What you are asked to do: All lines in the material containing the word "computer" need to be copied.

Listed records:
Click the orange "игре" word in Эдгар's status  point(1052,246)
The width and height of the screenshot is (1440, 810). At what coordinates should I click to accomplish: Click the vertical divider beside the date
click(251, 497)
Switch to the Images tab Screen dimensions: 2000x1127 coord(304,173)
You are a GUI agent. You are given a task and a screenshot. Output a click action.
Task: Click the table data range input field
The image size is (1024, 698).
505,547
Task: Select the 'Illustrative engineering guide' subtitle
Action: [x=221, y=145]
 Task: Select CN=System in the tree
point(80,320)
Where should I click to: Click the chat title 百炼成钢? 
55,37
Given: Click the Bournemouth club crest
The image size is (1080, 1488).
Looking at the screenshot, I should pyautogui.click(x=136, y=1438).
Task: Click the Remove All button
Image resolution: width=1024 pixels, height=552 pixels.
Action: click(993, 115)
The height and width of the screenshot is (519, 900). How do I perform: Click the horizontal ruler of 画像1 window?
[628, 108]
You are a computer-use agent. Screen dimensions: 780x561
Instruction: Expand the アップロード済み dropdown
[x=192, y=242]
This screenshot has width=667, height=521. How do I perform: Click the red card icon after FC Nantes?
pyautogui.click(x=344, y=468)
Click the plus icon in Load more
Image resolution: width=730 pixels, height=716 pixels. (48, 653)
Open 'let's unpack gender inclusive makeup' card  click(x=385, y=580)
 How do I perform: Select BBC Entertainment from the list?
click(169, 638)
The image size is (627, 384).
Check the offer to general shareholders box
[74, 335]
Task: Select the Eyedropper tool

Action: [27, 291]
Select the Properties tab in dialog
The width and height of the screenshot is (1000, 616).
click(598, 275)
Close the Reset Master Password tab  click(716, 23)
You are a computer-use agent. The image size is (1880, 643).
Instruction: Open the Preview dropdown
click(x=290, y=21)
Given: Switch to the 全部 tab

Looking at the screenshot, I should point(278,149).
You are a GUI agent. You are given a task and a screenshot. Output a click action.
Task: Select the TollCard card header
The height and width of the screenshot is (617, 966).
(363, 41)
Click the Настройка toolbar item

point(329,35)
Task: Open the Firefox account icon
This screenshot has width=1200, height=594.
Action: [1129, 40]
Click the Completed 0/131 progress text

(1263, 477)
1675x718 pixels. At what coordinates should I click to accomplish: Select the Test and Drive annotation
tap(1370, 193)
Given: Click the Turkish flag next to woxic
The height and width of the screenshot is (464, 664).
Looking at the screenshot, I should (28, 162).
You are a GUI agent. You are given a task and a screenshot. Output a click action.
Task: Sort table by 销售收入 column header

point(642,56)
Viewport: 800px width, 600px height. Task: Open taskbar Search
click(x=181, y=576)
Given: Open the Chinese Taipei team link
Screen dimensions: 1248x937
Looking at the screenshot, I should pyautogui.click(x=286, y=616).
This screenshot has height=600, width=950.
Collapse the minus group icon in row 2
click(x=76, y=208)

Response area:
You are a computer-use agent. Screen dimensions: 780x561
You are a computer-use agent. The image size is (1880, 643).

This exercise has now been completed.